5 things to know about South Bay Shores

The new South Bay Shores waterpark area opened on Saturday (June 5) at California’s Great America in Santa Clara.

You can read our full coverage of the attraction by clicking here. But we also have singled out five things that people should know before attending South Bay Shores, which replaces the old Boomerang Bay waterpark area.
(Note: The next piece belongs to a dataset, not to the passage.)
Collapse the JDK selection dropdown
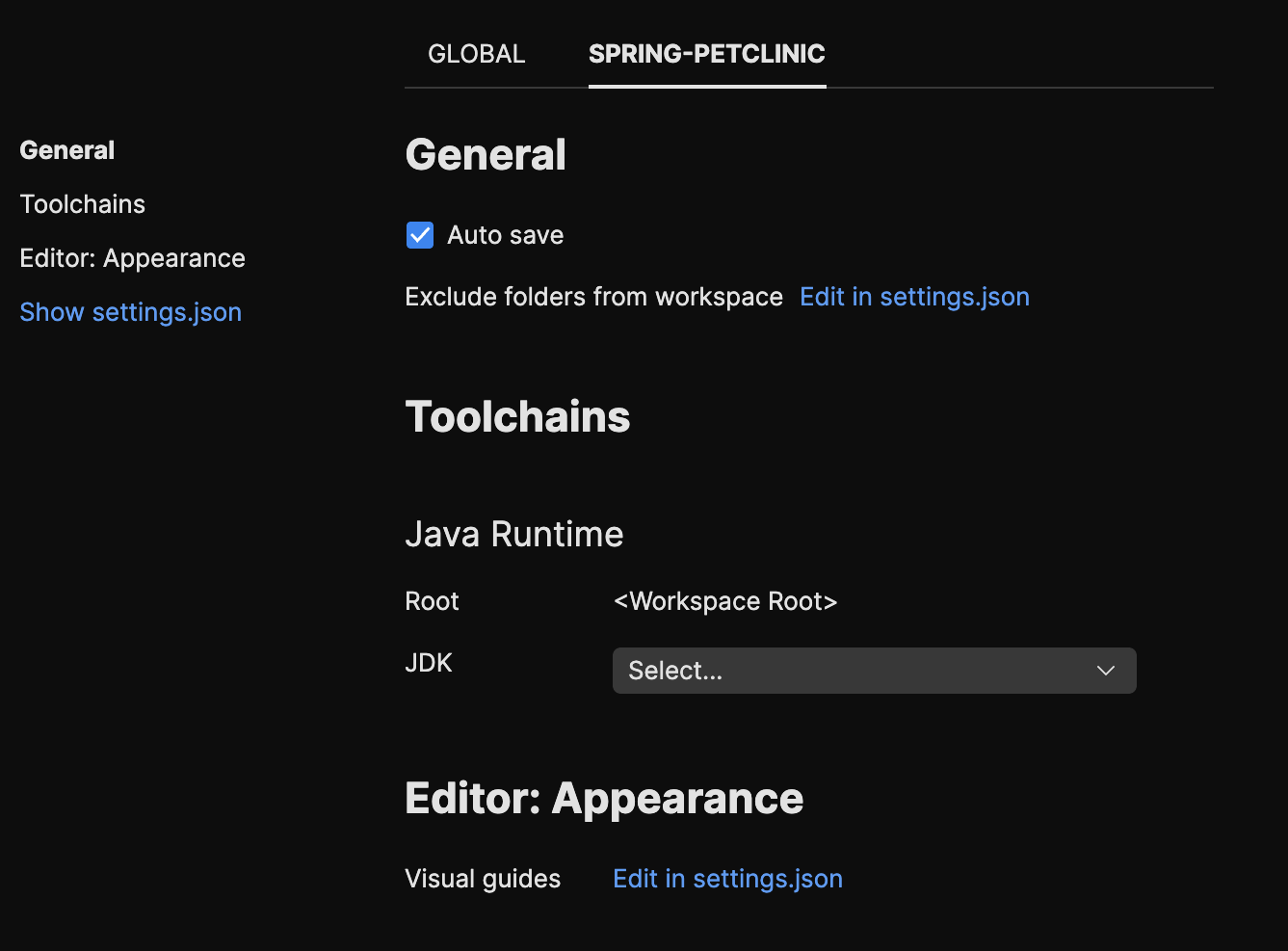 coord(1105,671)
  1. Reservations are currently needed in order to visit South Bay Shores. Having a regular ticket to the park isn’t enough to secure your entry. Patrons must specifically register that they plan to attend the waterpark, which can be done when purchasing park tickets or (for those with season passes) by visiting cagreatamerica.com. The need for a separate reservation, however, is likely a temporary situation — and could go away once more COVID-19 precautions are lifted throughout the state.
  2. For safety reasons, jewelry and other types of accessories are not allowed on the Shark Reef Plunge attraction, which begins with a nearly vertical free fall in an enclosed waterslide tube. That includes watches and, even, wedding rings. So, you might want to leave that leave those things — especially the big carat numbers — at home before going to the park.
  3. The old Boomerang Bay had an Australian motif — which, Great America’s director of marketing and sales  Jason Soyster, admits never made a lot of sense for a place that bills itself as being “California’s.” The new South Bay Shores, however, has an appropriate California beach town feel, which Soyster describes as being “inspired more by Santa Cruz than a Huntington Beach or Venice Beach.”
  4. Park officials say that it takes 32 seconds to ride from the top of the drop slides (on Shark Reef Plunge) to the bottom. But we saw it done in less than a third of that, as Jimmy Pham of Fremont became the first guest to brave the Plunge on June 5 — and did so in 10 seconds flat!
  5. The old Boomerang Bay had only one dining spot. That’s been tripled for Boomerang Bay. The main dining area is Pier 76 Cafe — with a name that nods to the park’s opening in 1976.